Written task A:
In the forum post about PyPy3's Unicode output, what does the poster conclude from the linked GitHub issue?
Written task B:
From the forum post, extract the passage starting with "A simple example, the" and going on through "In [2]: locale.getdefaultlocale()".

Selected text:
----------

PyPy3 doesn't display non-ASCII UNICODE characters correctly.
A simple example, the following:
b'\xce\x9e\xce\xad\xce\xbd\xce\xb7 \xce\x93\xce\xae\xce\xb9\xce\xbd\xce\xbf\xcf\x82'.decode('utf8')
Should evaluate to my user name: 'Ξένη Γήινος'
.
But the output of PyPy3 is this:
In [1]: b'\xce\x9e\xce\xad\xce\xbd\xce\xb7 \xce\x93\xce\xae\xce\xb9\xce\xbd\xce\xbf\xcf\x82'.decode('utf8')
Out[1]: '╬×╬¡╬¢╬À ╬ô╬«╬╣╬¢╬┐¤é'
There is very little information on this I can find through Google searching, but I have found this:
https://github.com/pypy/pypy/issues/4948
So this is a known issue, and it hasn't been fixed.
I tried to fix this issue using information I found from the linked page, the encoding and locale used by CPython are:
In [1]: import locale, os, sys
In [2]: locale.getdefaultlocale()

----------

Records from a dataset
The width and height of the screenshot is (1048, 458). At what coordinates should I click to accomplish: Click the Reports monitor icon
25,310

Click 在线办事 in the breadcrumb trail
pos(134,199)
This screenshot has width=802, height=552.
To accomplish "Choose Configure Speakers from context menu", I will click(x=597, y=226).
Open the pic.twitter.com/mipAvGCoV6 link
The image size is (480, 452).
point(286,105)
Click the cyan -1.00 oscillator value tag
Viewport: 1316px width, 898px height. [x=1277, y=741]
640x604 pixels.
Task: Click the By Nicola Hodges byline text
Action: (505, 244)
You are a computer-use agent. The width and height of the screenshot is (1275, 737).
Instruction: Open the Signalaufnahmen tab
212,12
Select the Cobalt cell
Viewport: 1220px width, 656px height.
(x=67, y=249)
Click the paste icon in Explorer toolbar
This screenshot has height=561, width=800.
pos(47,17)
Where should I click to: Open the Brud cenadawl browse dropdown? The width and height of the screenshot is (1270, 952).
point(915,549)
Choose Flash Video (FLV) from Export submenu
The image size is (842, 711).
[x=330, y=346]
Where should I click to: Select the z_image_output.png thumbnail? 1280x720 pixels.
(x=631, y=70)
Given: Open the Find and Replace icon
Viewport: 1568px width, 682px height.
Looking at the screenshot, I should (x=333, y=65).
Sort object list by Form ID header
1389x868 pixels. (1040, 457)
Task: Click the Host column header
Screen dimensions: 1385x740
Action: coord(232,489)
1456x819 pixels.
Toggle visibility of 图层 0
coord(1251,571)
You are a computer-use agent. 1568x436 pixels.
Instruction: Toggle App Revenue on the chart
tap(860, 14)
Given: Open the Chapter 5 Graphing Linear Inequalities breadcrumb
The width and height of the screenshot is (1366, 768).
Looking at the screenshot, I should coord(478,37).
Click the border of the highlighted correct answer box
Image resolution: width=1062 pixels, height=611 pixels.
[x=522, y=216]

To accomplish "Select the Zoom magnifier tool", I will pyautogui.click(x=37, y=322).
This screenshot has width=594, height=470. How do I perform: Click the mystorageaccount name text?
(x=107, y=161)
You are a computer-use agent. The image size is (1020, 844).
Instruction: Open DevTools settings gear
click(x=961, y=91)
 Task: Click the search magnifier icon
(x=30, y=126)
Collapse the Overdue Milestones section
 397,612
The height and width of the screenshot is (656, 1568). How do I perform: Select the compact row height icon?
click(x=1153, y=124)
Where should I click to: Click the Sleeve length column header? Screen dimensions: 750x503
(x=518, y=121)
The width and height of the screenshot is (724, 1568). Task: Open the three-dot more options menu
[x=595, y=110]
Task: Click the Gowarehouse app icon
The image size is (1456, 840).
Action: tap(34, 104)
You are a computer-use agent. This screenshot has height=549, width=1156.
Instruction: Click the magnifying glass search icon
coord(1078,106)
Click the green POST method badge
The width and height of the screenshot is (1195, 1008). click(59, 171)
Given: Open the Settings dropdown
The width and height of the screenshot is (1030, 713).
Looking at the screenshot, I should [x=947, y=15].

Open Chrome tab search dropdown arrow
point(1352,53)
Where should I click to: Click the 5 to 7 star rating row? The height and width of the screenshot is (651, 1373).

----------

Task output A:
The poster concludes that it is a known issue and that it has not been fixed.

Task output B:
A simple example, the following:
b'\xce\x9e\xce\xad\xce\xbd\xce\xb7 \xce\x93\xce\xae\xce\xb9\xce\xbd\xce\xbf\xcf\x82'.decode('utf8')
Should evaluate to my user name: 'Ξένη Γήινος'
.
But the output of PyPy3 is this:
In [1]: b'\xce\x9e\xce\xad\xce\xbd\xce\xb7 \xce\x93\xce\xae\xce\xb9\xce\xbd\xce\xbf\xcf\x82'.decode('utf8')
Out[1]: '╬×╬¡╬¢╬À ╬ô╬«╬╣╬¢╬┐¤é'
There is very little information on this I can find through Google searching, but I have found this:
https://github.com/pypy/pypy/issues/4948
So this is a known issue, and it hasn't been fixed.
I tried to fix this issue using information I found from the linked page, the encoding and locale used by CPython are:
In [1]: import locale, os, sys
In [2]: locale.getdefaultlocale()